Le Populaire, 6 avril 1939
Source : gallica.bnf.fr / Bibliothèque nationale de France

     Un dessin de Cabrol et un autre de Gassier [8] commentent cette réélection.

L'Humanité, 7 avril 1939. Dessin de Cabrol
Source : gallica.bnf.fr / Bibliothèque nationale de France




Lebrun succède à Lebrun, et Daladier, président du Conseil reste en fonction
Le Petit Parisien, 10 mai 1939. Dessin de Gassier
Source : gallica.bnf.fr / Bibliothèque nationale de France



     Le second mandat d'Albert Lebrun sera abrégé suite au vote des pleins pouvoirs constituants du 10 juillet 1940 au maréchal Pétain qui mettra fin à la IIIe République.
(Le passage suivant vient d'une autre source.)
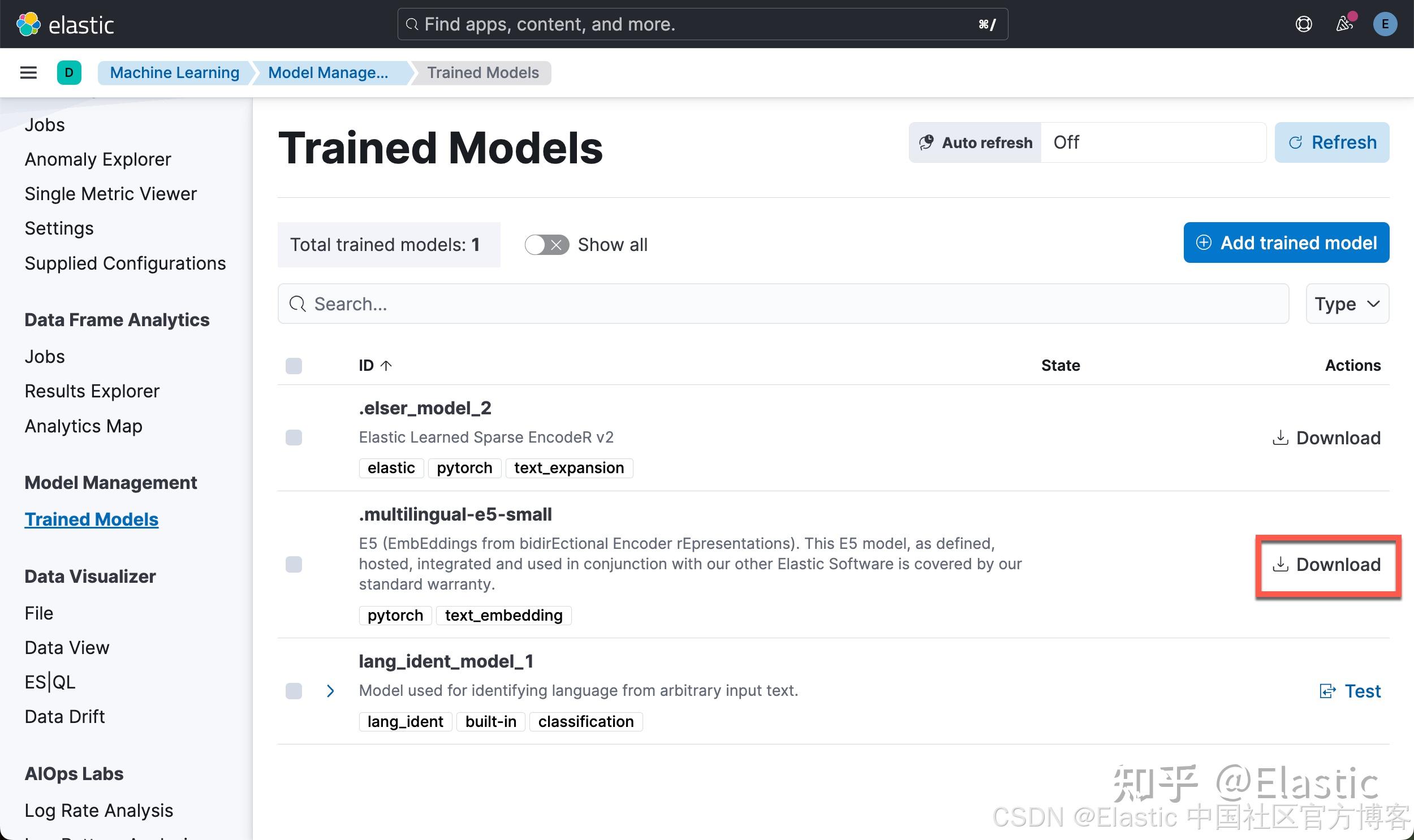
Task: Check the .elser_model_2 row checkbox
Action: pos(294,437)
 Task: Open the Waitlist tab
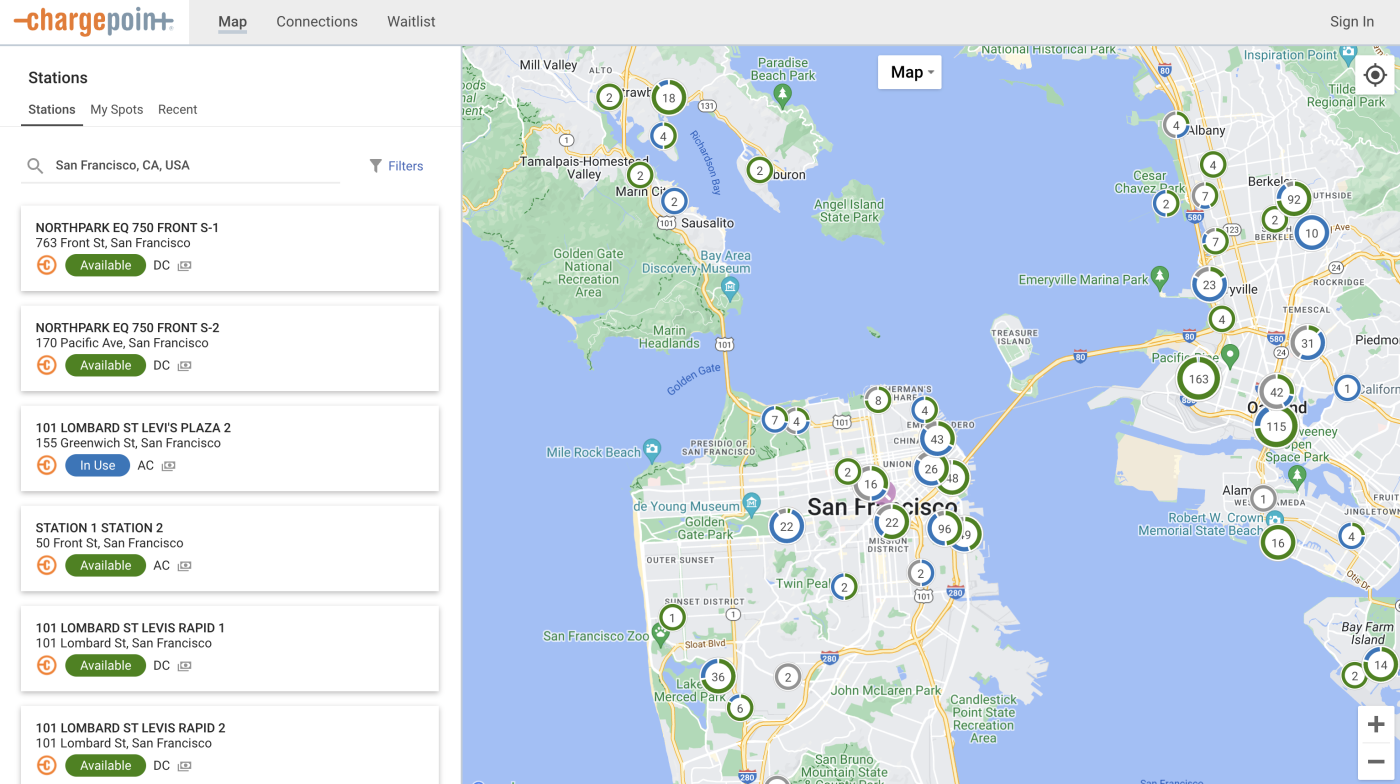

Sur cette période qui dépasse le cadre de ce billet, on lira avec profit la biographie écrite par E. Freysselinard qui donne un éclairage nuancé sur la position - tout à fait méconnue - du Président Lebrun, isolé et conduit, par légalisme, à promulguer la loi constitutionnelle faisant disparaître sa fonction.

 

Notes

[1]  Loi constitutionnelle du 16 juillet 1875 sur les rapports des pouvoirs publics. Les textes constitutionnels sont consultables ici : http://www.conseil-constitutionnel.fr/conseil-constitutionnel/francais/la-constitution/les-constitutions-de-la-france/constitution-de-1875-iiie-republique.5108.html
[2] Le Cri de Paris, n° 2173, 18 novembre 1938, p. 9.
[3] Le Cri de Paris, n° 2170, 28 octobre 1938, p. 6.
[4] FREYSSELINARD (Éric). - Albert Lebrun. Le dernier Président de la IIIe République. Paris : Belin, 2013, 587 p., 1 cahier de XVI pl. h.-t. [p. 443-448].
[5] Selon Éric Freysselinard, c'est une candidature de rassemblement, susceptible d'assurer la stabilité et la continuité dans une France divisée et une Europe troublée (p. 444). Le message lu devant les Chambres le 11 mai reprendra les mêmes thèmes : "unité française", "France calme, résolue" ; "souci de la stabilité et de la continuité", "sauvegarder ces règles du droit international" (p. 447-448).
[6] Herriot : 53 ; Godart : 50 ; Bouisson : 16 ; Piétri : 10  ; divers : 44. Tous les quotidiens datés du 6 avril (7 avril pour les journaux du soir) relatent avec plus ou moins de détails la journée de Versailles. Ils sont en ligne sur Gallica. Les journaux de province ne sont pas en reste : par exemple, un récit très détaillé dans Cherbourg-Eclair du 6 avril 1939 : http://www.normannia.info/npdf/50CHERBOURGE/1939/04/06/50CHERBOURGE_1939-04-06_P_0001.pdf
[7] Jean Routier tenait la couverture du Cri de Paris depuis le 6 décembre 1931. En 1939, sa participation devient épisodique après le 3 mars, pour des raisons qui m'échappent, et cesse avec le n° 2213 du 27 août.
[8] Le dessin de Gassier a été reproduit dans l'ouvrage de E. Freysselinard signalé ci-dessus (pl. XIII h.-t.), mais sans référence, l'éditeur ayant supprimé toutes les notes. Grâce à Gallica, il n'a pas été trop difficile d'en retrouver l'origine.